Yes and No, I know that to make anything well and to that quality and design it takes much, thought, work, time and dedication so in that way no but seeing it of course I was surprised because it was so finely tuned and there was so much attention to every detail. I think the quality control and checking every inch again and again surprised me most. Some of the clever methods used to resolve weaving problems with fine materials was delightfully surprising!


And how did you use what you learned about the brand's heritage and production values in the creation of 'Troupe'?

I made figures that draw from, or play on traditional shirt front designs.

I also worked with a small fine art metal workshop so that the same care and thought could be applied to the works at every step of the process, in order to make them individual and not have a corporate or machine made feel.

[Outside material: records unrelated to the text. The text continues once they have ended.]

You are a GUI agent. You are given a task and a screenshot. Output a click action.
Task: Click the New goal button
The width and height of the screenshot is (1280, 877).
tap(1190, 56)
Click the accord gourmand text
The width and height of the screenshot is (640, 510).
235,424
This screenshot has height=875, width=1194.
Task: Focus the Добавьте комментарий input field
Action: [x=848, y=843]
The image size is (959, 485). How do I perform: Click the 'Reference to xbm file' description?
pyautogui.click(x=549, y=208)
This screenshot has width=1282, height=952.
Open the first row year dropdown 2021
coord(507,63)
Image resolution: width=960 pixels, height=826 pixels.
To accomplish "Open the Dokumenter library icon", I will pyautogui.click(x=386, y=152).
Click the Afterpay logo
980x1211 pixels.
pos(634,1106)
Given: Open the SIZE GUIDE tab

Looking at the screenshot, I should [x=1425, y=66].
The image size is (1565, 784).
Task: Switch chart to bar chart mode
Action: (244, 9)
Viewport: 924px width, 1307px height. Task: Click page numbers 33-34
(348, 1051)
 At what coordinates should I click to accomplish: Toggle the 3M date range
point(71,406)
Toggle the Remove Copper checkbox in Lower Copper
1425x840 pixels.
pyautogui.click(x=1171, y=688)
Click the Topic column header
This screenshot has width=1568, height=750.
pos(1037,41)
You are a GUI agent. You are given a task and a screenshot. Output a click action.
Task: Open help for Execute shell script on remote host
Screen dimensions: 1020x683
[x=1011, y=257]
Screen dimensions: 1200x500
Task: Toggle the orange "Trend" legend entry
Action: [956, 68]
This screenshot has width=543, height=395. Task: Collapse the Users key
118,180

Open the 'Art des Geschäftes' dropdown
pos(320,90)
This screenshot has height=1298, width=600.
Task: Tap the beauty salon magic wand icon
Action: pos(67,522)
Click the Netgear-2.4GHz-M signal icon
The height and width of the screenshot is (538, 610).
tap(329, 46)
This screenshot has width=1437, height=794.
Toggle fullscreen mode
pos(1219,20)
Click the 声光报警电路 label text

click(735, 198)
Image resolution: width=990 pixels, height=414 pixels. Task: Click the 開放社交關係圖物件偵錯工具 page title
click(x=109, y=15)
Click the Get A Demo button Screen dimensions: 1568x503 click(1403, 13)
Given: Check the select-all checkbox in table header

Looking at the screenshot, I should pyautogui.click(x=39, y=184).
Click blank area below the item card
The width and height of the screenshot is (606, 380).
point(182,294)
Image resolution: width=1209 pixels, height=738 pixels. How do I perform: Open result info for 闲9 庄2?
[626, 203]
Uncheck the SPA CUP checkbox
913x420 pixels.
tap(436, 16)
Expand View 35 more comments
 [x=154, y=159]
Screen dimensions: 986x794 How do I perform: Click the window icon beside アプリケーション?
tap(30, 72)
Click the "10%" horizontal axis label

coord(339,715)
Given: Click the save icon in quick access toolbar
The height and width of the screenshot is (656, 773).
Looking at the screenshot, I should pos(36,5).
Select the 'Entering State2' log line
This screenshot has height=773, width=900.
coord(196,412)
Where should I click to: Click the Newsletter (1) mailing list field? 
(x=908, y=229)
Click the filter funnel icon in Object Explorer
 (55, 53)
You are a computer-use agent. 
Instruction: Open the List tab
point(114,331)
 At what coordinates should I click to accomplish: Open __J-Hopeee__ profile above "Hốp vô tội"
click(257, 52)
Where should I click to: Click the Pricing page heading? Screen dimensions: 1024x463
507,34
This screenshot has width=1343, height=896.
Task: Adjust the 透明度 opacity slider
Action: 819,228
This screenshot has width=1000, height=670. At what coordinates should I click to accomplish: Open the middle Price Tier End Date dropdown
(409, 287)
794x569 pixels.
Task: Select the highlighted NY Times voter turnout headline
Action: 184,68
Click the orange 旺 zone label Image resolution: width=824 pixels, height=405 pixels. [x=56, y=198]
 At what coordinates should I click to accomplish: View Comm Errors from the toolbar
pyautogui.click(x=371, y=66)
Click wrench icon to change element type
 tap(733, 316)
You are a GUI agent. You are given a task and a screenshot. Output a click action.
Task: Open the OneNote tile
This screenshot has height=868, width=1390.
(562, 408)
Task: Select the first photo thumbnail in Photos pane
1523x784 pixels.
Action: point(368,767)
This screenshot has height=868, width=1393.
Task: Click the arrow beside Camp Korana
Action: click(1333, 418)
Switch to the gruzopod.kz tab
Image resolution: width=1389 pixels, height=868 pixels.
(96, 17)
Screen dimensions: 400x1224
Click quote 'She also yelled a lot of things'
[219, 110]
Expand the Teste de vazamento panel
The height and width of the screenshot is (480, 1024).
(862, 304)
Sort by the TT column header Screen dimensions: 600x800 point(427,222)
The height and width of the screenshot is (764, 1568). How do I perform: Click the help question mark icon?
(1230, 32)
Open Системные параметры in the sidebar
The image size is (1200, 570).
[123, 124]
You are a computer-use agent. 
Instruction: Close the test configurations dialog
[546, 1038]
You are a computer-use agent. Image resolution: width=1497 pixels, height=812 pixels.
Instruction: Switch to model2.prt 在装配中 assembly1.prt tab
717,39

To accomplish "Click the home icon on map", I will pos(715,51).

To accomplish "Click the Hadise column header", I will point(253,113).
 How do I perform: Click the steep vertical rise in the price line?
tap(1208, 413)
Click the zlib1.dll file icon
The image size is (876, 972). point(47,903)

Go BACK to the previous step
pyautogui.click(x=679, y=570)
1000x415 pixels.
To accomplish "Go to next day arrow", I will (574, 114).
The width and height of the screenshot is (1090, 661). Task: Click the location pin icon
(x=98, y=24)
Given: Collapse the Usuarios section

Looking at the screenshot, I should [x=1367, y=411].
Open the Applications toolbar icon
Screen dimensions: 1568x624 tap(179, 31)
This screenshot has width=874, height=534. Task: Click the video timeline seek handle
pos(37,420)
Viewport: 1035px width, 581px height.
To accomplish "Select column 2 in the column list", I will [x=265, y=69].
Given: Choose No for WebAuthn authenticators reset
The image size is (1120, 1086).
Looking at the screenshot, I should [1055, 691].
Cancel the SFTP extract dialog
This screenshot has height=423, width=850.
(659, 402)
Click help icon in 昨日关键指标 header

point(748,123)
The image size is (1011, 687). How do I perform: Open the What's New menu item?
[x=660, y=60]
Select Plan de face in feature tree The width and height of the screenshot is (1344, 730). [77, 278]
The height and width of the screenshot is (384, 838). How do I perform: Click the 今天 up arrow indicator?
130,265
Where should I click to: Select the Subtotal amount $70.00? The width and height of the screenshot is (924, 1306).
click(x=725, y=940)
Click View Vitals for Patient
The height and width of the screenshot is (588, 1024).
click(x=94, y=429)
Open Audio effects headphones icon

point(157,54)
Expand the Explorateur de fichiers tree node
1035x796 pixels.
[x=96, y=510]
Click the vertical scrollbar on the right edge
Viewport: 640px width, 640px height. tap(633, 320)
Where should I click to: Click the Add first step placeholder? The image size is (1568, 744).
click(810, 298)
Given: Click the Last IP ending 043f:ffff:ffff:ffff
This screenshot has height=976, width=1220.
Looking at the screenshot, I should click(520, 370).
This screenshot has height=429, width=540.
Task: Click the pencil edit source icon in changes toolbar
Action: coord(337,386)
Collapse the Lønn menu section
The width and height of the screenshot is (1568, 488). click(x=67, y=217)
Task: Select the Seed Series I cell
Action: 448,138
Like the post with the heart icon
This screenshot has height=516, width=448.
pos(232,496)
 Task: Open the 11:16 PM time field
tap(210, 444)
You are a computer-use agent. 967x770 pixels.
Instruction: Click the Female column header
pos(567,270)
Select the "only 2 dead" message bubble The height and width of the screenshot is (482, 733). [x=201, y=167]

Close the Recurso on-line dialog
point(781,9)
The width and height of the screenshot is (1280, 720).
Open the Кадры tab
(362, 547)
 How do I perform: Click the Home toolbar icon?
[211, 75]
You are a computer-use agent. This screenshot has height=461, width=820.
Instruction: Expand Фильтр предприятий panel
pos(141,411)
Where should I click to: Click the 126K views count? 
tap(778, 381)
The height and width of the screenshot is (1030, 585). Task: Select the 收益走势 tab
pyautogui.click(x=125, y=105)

Tell us a little about the process of its creation and how the metal juxtaposes with the softness of the cashmere scarves?

I began making drawings to develop the design of the figures and work through different ideas on paper. I checked in with Begg & Co’s Sales & Marketing Director, Ann Ryley along the way to get feedback and her thoughts and contributions. I had a couple of old manikins in my studio, which I used to test scarves on, to be sure that the forms I made would hold and show off all the scarves fully. I realised that as well as the chest the neck and shoulder forms are crucial, acting as the main structure or scaffold which gives the scarves their 3D form. This was pivotal in my decisions when making the full necks, shoulders and chests on each figure. However keeping this structure as minimal as I could get away with so it looked good yet presented options to hang, wrap, tie and display the scarves in a diverse multitude of ways. Long outstretched arms, hooks, hands, legs, curved metal bars spaced and bent in many directions.


Have there been challenges along the way?

Of course! I think that’s inevitable with commissions and when working creatively with others.

I prefer to refer to these challenges as creative problem solving!


How was working with metal as a material for you – is it something you’ve experimented with in the past anyway?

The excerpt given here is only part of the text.